### What is needed
When the string "branch" occurs in a line of the listing below, return that line.

### Entries shown
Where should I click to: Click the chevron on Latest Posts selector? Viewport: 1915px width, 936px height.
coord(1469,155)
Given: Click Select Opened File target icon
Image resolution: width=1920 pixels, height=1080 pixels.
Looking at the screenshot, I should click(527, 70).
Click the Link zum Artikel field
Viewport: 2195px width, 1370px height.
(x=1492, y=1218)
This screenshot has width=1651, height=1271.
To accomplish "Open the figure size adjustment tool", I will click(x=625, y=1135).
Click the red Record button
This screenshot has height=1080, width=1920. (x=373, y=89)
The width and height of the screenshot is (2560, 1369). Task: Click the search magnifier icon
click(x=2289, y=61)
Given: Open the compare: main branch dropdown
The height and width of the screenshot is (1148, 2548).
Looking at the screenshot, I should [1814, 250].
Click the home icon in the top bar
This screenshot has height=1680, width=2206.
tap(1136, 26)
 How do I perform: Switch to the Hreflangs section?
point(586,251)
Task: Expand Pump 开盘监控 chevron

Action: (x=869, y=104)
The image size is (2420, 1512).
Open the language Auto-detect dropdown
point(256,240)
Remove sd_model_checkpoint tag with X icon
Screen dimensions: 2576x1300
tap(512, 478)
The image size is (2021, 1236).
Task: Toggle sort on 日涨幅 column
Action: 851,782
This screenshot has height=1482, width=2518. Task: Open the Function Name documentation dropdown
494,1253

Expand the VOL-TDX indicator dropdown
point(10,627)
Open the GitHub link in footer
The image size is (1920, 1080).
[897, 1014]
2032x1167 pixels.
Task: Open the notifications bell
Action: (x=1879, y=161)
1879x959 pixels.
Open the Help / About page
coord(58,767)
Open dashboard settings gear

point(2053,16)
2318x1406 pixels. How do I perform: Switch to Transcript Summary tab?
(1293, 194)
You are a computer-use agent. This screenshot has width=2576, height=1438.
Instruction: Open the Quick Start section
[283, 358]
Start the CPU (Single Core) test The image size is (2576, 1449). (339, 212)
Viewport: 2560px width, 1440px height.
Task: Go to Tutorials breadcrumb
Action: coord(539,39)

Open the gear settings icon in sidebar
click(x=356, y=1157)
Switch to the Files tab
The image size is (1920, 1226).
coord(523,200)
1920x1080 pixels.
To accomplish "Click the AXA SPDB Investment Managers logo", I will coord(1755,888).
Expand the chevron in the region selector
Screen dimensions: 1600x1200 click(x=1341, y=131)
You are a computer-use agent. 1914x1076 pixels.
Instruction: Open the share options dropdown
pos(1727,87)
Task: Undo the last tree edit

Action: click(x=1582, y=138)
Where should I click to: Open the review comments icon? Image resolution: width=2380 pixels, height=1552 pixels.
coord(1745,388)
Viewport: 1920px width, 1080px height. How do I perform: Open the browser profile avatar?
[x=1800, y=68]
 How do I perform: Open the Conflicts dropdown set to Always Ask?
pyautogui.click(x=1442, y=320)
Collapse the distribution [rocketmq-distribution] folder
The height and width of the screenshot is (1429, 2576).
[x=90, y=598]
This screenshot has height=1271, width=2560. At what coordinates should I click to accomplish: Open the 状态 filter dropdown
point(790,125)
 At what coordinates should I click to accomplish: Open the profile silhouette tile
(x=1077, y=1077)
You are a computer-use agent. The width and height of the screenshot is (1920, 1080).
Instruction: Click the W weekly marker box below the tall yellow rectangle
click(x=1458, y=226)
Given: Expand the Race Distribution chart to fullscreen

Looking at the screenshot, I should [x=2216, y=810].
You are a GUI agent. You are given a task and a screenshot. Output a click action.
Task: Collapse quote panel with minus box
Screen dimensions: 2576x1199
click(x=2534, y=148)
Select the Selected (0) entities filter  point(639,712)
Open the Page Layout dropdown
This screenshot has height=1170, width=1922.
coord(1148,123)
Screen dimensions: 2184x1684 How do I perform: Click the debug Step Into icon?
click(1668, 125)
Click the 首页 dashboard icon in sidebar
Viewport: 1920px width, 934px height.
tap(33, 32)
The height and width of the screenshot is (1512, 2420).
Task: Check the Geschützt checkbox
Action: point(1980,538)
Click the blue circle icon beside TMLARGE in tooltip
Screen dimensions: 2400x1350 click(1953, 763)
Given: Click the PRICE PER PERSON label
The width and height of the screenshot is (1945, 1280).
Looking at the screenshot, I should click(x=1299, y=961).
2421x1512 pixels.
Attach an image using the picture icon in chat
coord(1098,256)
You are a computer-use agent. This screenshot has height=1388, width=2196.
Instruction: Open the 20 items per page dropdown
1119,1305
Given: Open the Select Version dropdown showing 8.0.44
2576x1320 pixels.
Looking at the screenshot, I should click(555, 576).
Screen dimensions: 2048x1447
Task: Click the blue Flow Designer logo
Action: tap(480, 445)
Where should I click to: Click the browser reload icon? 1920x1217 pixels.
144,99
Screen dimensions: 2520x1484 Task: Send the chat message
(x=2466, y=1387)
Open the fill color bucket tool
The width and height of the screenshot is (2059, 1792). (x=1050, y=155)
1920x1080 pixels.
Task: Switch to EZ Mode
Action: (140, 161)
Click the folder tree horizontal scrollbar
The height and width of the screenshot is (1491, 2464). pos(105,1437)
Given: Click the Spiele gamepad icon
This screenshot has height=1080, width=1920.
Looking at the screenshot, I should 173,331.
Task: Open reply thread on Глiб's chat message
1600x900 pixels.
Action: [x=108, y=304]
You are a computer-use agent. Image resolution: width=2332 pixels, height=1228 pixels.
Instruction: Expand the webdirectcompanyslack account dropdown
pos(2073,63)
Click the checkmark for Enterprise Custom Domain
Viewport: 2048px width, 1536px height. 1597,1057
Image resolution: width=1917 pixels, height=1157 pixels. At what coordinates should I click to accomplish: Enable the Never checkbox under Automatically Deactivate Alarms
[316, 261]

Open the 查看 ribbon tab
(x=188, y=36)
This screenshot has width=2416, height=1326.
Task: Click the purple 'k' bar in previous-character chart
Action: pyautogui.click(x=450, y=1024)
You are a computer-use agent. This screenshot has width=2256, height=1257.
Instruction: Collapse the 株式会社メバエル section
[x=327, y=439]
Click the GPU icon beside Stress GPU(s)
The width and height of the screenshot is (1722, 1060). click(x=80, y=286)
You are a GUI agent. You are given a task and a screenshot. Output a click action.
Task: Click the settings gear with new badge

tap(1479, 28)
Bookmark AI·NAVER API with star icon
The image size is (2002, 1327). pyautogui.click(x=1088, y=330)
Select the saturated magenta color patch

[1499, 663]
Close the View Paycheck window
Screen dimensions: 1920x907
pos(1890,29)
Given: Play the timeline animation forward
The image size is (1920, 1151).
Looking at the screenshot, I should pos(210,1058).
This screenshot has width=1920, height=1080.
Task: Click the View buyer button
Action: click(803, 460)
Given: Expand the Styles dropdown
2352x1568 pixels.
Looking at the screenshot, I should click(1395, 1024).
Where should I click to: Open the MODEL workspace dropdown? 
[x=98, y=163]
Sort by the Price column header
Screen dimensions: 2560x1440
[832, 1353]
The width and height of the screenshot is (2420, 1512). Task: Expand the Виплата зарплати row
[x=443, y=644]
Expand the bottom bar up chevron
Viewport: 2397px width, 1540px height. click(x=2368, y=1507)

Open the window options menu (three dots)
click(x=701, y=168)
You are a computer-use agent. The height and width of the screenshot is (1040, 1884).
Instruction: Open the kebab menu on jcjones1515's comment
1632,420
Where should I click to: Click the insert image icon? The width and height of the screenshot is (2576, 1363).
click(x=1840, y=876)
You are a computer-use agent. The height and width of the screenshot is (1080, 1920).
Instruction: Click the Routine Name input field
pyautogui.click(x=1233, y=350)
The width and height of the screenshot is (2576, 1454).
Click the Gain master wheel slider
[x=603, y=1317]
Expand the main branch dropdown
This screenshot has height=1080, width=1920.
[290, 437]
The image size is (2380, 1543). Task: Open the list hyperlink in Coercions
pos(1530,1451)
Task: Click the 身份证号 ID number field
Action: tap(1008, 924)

### Result of this exercise
Given: Open the compare: main branch dropdown
Expand the main branch dropdown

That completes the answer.